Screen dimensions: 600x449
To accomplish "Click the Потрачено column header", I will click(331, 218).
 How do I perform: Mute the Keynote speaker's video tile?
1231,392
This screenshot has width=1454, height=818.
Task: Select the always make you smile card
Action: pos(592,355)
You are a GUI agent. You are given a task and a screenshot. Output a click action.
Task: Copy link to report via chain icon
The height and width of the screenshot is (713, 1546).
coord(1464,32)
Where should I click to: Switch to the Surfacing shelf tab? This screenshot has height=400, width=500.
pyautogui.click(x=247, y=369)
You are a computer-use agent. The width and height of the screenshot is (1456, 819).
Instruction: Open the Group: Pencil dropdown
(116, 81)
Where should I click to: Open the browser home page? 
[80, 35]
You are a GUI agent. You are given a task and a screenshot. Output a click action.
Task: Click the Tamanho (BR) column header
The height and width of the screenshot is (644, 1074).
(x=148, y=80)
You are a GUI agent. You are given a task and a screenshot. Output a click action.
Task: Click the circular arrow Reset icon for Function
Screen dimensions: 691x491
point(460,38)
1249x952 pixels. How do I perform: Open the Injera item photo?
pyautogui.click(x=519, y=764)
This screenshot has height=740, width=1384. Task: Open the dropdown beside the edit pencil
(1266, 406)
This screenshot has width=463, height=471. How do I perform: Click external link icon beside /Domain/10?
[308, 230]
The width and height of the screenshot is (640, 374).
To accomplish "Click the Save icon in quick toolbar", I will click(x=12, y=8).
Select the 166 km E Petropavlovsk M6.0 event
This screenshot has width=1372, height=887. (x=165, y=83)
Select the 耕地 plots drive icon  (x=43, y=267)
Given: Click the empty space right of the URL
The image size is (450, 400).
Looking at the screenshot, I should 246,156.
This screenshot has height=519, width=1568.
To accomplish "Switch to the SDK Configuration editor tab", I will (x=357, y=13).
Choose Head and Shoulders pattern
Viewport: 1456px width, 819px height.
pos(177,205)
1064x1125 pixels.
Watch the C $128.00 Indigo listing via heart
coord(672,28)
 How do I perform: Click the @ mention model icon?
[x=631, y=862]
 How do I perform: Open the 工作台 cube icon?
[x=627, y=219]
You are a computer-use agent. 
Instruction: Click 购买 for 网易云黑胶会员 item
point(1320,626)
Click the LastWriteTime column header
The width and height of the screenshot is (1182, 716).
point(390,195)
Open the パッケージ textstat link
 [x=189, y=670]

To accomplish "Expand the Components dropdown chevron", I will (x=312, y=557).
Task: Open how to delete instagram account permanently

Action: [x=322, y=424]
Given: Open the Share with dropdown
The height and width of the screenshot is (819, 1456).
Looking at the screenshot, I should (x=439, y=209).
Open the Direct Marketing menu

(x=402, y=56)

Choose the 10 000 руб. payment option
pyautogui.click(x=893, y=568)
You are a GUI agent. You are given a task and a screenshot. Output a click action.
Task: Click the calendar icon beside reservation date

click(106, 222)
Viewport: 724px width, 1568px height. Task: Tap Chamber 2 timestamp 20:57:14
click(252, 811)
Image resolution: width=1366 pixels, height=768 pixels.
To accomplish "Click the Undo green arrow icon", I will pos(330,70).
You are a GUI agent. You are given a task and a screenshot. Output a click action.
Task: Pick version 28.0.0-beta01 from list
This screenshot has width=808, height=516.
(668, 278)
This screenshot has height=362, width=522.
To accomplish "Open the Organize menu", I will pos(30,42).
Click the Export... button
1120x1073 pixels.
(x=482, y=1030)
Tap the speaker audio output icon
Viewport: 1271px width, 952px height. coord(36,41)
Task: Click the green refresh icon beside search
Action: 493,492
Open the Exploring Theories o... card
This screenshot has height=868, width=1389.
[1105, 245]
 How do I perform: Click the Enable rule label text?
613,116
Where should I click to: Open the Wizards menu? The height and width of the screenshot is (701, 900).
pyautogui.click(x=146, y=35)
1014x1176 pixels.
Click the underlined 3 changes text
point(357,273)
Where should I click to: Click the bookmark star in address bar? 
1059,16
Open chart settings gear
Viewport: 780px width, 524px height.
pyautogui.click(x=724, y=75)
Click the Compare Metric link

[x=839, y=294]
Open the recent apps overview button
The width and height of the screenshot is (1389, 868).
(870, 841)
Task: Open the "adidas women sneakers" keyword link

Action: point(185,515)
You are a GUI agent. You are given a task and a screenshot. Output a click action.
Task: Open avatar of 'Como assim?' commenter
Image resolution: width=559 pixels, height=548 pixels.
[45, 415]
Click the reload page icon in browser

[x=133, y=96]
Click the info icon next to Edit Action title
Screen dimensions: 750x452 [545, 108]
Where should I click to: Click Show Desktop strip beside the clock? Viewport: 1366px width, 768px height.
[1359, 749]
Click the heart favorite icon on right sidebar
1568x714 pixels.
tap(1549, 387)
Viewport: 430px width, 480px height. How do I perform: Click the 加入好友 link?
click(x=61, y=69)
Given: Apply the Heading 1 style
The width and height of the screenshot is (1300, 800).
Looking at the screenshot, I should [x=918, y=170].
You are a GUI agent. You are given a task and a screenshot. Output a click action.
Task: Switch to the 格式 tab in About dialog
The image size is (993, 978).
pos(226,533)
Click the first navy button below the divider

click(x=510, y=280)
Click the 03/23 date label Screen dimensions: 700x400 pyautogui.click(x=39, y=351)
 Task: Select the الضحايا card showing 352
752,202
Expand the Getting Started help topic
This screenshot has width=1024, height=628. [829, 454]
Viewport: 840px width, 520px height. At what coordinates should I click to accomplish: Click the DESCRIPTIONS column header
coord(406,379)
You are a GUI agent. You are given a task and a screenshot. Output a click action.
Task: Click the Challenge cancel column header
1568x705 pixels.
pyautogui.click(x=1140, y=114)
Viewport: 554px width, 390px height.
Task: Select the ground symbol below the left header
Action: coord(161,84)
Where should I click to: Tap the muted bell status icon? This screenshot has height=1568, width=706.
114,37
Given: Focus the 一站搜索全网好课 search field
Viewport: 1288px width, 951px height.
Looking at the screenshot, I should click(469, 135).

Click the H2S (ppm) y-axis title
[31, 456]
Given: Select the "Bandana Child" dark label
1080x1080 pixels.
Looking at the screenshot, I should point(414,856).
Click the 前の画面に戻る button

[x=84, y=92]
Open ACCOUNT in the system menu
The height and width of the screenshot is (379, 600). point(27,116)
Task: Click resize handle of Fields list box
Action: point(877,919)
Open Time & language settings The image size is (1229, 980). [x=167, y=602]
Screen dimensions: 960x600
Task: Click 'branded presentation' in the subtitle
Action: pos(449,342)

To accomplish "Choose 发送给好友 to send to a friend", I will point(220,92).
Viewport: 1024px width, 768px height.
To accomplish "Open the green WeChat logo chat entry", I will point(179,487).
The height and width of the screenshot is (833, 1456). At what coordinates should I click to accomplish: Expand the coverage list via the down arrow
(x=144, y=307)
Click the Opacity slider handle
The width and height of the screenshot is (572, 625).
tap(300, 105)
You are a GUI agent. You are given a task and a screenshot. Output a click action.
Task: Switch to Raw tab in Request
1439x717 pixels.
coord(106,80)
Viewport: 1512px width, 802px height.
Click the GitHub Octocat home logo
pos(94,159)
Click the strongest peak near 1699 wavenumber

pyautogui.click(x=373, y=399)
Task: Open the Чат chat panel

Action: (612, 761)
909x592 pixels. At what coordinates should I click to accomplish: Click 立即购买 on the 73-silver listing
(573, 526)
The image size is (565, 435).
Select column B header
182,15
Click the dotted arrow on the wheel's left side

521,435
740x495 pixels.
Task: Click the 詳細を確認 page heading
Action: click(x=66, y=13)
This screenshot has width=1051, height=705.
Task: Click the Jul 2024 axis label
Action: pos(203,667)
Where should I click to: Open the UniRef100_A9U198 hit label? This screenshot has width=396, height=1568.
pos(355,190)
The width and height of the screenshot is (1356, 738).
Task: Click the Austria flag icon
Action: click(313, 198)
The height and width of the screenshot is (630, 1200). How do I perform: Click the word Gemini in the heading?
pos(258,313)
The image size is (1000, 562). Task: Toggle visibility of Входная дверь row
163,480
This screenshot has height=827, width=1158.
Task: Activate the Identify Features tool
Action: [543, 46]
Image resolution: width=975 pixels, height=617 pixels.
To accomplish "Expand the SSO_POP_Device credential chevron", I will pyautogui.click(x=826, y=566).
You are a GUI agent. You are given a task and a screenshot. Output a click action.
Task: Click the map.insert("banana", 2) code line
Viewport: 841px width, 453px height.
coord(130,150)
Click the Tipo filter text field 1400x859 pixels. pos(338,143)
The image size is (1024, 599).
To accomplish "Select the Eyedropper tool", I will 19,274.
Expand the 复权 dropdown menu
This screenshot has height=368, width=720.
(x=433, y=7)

Written problem:
Render the data above as a JSON list of strings, one string per line and no blank lines, beginning at the start of the data and running through the line with "(x=148, y=80)", both ends included. Cover only those lines.

Task solution:
[
  "Screen dimensions: 600x449",
  "To accomplish \"Click the Потрачено column header\", I will click(331, 218).",
  " How do I perform: Mute the Keynote speaker's video tile?",
  "1231,392",
  "This screenshot has width=1454, height=818.",
  "Task: Select the always make you smile card",
  "Action: pos(592,355)",
  "You are a GUI agent. You are given a task and a screenshot. Output a click action.",
  "Task: Copy link to report via chain icon",
  "The height and width of the screenshot is (713, 1546).",
  "coord(1464,32)",
  "Where should I click to: Switch to the Surfacing shelf tab? This screenshot has height=400, width=500.",
  "pyautogui.click(x=247, y=369)",
  "You are a computer-use agent. The width and height of the screenshot is (1456, 819).",
  "Instruction: Open the Group: Pencil dropdown",
  "(116, 81)",
  "Where should I click to: Open the browser home page? ",
  "[80, 35]",
  "You are a GUI agent. You are given a task and a screenshot. Output a click action.",
  "Task: Click the Tamanho (BR) column header",
  "The height and width of the screenshot is (644, 1074).",
  "(x=148, y=80)"
]